Mary Schapiro, the chair of the SEC from 2009 to 2012, made a point of bringing in experts like Champ early on in her tenure. But before that, Champ says, few supervisors had much experience in the financial industry. And it showed.
The agency, as Champ describes it, was disjointed and disorganized. In his first role, Champ worked in the SEC’s examinations division, a group tasked with carrying out investigations (or “exams”) of investment firms to ensure that they were complying with federal regulations and acting in the best interest of investors. Champ expected to find an agency bogged down by red tape—one in need of some private-sector efficiency. But instead of complex bureaucracy, he found an agency that was sorely lacking in structure. “I soon learned that the SEC wasn’t a typically dysfunctional bureaucracy that needed to fix what had been broken. Rather, there were parts of it that had never been built,” he writes.

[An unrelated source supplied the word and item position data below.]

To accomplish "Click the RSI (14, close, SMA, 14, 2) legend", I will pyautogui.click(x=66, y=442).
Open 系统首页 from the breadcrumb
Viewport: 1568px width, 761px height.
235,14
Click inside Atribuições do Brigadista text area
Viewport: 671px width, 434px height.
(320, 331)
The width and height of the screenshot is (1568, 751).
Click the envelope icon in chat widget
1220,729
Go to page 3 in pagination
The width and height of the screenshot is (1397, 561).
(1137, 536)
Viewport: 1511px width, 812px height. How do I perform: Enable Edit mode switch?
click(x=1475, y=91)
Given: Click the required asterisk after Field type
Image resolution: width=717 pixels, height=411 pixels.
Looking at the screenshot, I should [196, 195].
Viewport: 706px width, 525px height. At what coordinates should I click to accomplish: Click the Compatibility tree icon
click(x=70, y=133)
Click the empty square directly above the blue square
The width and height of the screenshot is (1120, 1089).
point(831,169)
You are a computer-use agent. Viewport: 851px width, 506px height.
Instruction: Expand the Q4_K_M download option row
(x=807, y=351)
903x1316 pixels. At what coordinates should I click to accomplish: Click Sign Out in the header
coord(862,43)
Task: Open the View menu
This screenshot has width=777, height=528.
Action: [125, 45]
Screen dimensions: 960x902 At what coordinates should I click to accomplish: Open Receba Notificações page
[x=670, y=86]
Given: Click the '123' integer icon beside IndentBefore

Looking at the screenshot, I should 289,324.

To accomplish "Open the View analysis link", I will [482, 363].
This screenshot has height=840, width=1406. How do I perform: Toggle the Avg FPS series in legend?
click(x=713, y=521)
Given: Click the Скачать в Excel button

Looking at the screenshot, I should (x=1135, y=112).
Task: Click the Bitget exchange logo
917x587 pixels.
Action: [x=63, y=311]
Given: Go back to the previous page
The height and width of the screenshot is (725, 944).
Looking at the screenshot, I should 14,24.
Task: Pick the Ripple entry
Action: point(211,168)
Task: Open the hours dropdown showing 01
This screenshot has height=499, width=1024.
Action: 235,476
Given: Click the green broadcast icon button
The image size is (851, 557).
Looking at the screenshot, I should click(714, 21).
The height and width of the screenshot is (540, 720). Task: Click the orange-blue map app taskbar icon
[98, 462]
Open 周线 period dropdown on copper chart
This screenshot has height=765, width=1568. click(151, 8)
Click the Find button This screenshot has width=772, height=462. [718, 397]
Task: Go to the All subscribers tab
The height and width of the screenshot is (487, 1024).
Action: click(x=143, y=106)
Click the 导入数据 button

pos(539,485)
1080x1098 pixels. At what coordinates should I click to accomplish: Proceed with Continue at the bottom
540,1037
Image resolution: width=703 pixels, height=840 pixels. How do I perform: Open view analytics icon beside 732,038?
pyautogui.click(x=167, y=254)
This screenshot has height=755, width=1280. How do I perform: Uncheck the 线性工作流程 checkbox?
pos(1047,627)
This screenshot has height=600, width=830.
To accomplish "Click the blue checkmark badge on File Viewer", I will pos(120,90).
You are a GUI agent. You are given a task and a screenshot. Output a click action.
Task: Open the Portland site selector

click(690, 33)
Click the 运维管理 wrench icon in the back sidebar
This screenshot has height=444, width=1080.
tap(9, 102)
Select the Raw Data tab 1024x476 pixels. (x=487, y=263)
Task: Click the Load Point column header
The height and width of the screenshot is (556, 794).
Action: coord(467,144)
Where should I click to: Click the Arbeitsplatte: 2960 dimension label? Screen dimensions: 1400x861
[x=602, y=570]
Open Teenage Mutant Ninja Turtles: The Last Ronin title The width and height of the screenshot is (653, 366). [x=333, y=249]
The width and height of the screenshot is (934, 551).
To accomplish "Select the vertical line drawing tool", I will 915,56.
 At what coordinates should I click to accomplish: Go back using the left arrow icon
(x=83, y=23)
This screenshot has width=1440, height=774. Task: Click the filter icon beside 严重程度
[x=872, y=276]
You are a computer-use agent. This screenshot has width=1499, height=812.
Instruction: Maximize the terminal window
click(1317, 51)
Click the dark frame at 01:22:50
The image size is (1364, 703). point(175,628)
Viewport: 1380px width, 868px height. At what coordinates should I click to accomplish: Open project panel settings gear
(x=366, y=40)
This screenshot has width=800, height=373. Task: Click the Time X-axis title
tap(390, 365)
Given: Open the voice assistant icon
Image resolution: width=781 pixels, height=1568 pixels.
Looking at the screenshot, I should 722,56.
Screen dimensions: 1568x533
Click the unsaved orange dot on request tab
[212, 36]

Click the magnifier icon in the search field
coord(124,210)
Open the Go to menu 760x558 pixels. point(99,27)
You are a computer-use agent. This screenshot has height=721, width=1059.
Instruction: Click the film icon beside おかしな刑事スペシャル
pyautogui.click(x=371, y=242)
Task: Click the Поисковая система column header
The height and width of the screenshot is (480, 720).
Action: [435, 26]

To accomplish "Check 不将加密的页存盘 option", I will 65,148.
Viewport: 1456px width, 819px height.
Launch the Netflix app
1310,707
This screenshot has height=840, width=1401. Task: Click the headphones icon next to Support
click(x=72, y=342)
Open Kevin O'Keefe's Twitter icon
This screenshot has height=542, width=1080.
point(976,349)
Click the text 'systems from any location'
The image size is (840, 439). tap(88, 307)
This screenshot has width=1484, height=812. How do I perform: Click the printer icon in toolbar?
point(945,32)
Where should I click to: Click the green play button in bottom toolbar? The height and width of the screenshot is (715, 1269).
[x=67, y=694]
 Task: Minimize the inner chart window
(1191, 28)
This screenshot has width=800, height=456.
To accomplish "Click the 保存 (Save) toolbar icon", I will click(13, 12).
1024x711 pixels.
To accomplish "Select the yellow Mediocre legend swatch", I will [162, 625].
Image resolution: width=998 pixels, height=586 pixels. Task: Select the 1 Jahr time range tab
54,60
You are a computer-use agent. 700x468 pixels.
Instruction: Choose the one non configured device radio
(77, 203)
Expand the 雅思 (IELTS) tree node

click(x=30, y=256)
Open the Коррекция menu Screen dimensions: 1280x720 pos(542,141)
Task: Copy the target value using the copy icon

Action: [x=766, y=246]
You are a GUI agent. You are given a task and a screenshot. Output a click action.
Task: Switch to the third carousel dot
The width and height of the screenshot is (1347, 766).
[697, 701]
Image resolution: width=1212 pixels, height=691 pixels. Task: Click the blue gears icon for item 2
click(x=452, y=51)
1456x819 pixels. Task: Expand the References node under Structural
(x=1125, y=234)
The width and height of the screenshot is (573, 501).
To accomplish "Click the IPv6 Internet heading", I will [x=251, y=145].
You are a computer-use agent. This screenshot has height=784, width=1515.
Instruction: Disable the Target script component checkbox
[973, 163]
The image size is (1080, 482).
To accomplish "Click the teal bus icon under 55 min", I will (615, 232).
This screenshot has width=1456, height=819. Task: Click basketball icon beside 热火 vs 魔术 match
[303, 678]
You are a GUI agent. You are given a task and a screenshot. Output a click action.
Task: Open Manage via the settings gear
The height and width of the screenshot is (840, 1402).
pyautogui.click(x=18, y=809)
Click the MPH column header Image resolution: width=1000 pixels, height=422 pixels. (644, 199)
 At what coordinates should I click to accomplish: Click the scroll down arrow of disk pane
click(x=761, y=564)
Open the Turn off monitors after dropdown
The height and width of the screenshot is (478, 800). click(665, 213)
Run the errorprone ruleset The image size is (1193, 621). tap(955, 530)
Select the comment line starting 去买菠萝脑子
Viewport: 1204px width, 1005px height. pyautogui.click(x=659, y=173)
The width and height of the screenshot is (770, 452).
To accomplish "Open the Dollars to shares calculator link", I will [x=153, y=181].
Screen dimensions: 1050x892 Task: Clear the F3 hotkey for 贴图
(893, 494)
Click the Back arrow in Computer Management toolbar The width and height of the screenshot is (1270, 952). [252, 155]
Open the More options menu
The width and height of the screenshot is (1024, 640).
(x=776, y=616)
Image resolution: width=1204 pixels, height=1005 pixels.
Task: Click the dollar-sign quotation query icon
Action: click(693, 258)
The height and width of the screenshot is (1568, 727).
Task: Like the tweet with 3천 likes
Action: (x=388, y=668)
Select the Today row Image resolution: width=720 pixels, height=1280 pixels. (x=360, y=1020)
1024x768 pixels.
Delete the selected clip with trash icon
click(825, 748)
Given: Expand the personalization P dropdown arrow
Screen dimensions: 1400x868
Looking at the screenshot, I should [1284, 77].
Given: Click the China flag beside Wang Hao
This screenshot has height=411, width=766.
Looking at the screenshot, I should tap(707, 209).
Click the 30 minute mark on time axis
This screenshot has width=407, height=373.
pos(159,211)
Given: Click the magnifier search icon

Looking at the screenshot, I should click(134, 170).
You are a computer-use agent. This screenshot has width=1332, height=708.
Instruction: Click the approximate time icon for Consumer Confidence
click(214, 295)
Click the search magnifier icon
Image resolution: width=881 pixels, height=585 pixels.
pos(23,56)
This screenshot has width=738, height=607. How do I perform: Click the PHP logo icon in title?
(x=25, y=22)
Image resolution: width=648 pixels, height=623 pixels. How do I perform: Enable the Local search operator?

Champ’s division was responsible for conducting exams, a critical and intricate part of the SEC’s monitoring of financial institutions. But he says that despite the importance of the exams, there wasn’t much structure around how, where, or when they were conducted. “I was surprised to learn that Exam [the examinations division] operated with no cohesive set of written policies and procedures on how to conduct examinations and carry out other critical functions,” he writes. “It wasn’t an oversight on my first day that I wasn’t given a manual for operation of New York exams: It didn’t exist!” The two major units in the agency, examinations and enforcement, he writes, struggled to communicate and collaborate. For example, examiners didn’t have access to the tips that lawyers in enforcement had received about the actions of Bernie Madoff.
Champ portrays an agency that’s filled with talented, smart people, but often hamstrung by internal shortcomings and inefficiencies. When promoted to the role of director of investment management in the agency’s headquarters in Washington, D.C., Champ describes arriving at the office to find that his key doesn’t work and his computer hasn’t been set up.
During his tenure at the agency, Champ worked on numerous projects undertaken in response to the Great Recession. He assisted in overhauling examination practices and also helped preside over the SEC’s oversight of credit-ratings agencies, a new effort mandated by 2010’s Dodd-Frank Act. These agencies, including Standard & Poor’s and Moody’s, came under the SEC’s scrutiny after their deeply intertwined relationship with banks was revealed by the subprime mortgage crisis. These ratings agencies were, in theory, the bodies that could have alerted investors and the public to just how toxic the subprime debt that was bundled up and sold (and resold) was.
But even as he tried to tighten up these initiatives, Champ says he faced resistance—from managers who didn’t want to manage and from supervisors who seemingly believed that the failures leading up to the financial crisis, and afterward, didn’t merit changing the agency’s operations. “The staff perceived the failure as an isolated, once-in-a-century event, not a systemic problem with the way the SEC did its business,” he writes.